Here, we calculate the cost function for each iteration using the learning rate which we had obtained earlier. We run this on the entire training set. After obatining values of W and b, we calculate the training and test error.

In [None]:
X = X.transpose()
n, m = X.shape
W = np.random.rand(n,1)
b = random.random()
epochs = 2001
cost_array = []
J_arr =[]
count = 0
for j in range(epochs):
    if(j%500 == 0):
        print('Epoch:', j)
    A = forward_prop(W, b, X)
    dW, db = backward_prop(A, m, X, Y)
    W = W - alpha_max*dW
    b = b - alpha_max*db
    total_cost = cost_function(A, m, Y)
    cost_array.append(total_cost)    # Storing the value of cost function
    J_arr.append(count)
    count+= 1
b = sum(b)/m
final_accuracy_test = results(W, b, test_X, test_Y)*100    # Calculating the training and test accuracy
final_accuracy_train = results(W, b, X1.transpose(), Y)*100
print('Training error:', str(100-final_accuracy_train),'%')
print('Test error:', str(100-final_accuracy_test),'%')

Epoch: 0


  
  


Epoch: 500
Epoch: 1000


Plotting the cost function as a function of the iterations. We can see that the cost function decreases very fast initially but after a certain number of iterations the rate of decrease is much less which indicates that our logistic regression is  converging hence the error is reducing asymptotically.

In [None]:
plt.title('Cost Function Graph')
plt.xlabel('Epoch')
plt.ylabel('Cost Function')
plt.plot(J_arr, cost_array)
plt.show()

Here, you can check any individual image. You can load the particular image from the test dataset by changing the array index.
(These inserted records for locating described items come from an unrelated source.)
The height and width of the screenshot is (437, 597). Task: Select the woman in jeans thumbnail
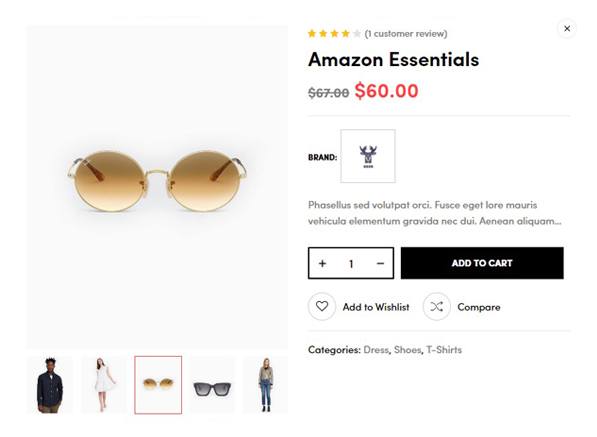coord(266,385)
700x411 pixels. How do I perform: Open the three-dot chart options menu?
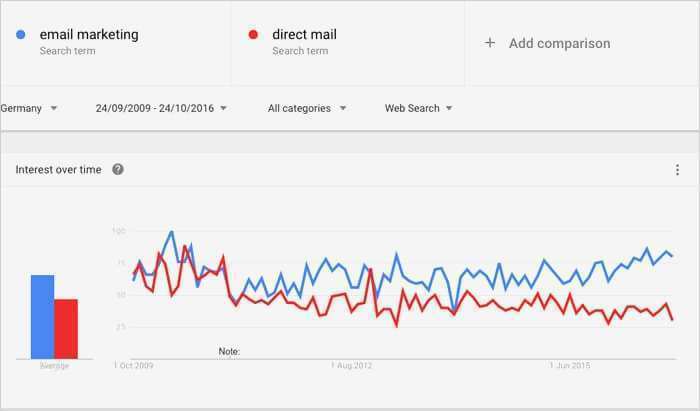(677, 170)
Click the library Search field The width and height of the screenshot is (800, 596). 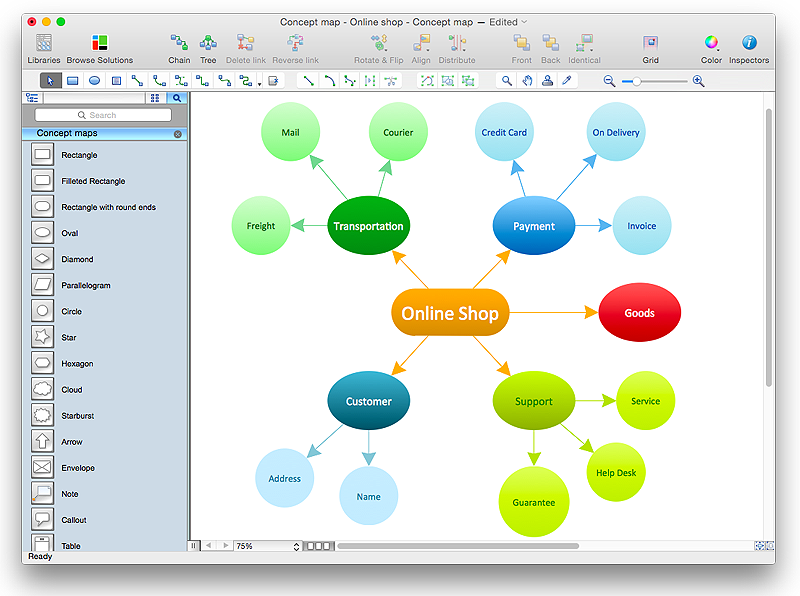pos(103,115)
The program will tell whether the number is 1 or not

In [None]:
x1 = x_test[2]
plt.imshow(x1, interpolation='nearest', cmap = 'gray')
plt.show()
x1 = x1.reshape(784, 1)
A = forward_prop(W, b, x1)
if (A<0.5):
    print('This is not 1')
else:
    print('This is 1')


In [None]:
x1 = x_test[2566]
plt.imshow(x1, interpolation='nearest', cmap = 'gray')
plt.show()
x1 = x1.reshape(784, 1)
A = forward_prop(W, b, x1)
if (A<0.5):
    print('This is not 1')
else:
    print('This is 1')

Higher learning rate means the regression learns faster, i.e. it converges faster. The accuracy at end of 1000 epochs may not show significant changes on changing the learning rate because in this small dataset, having smaller alphas also makes the program converge.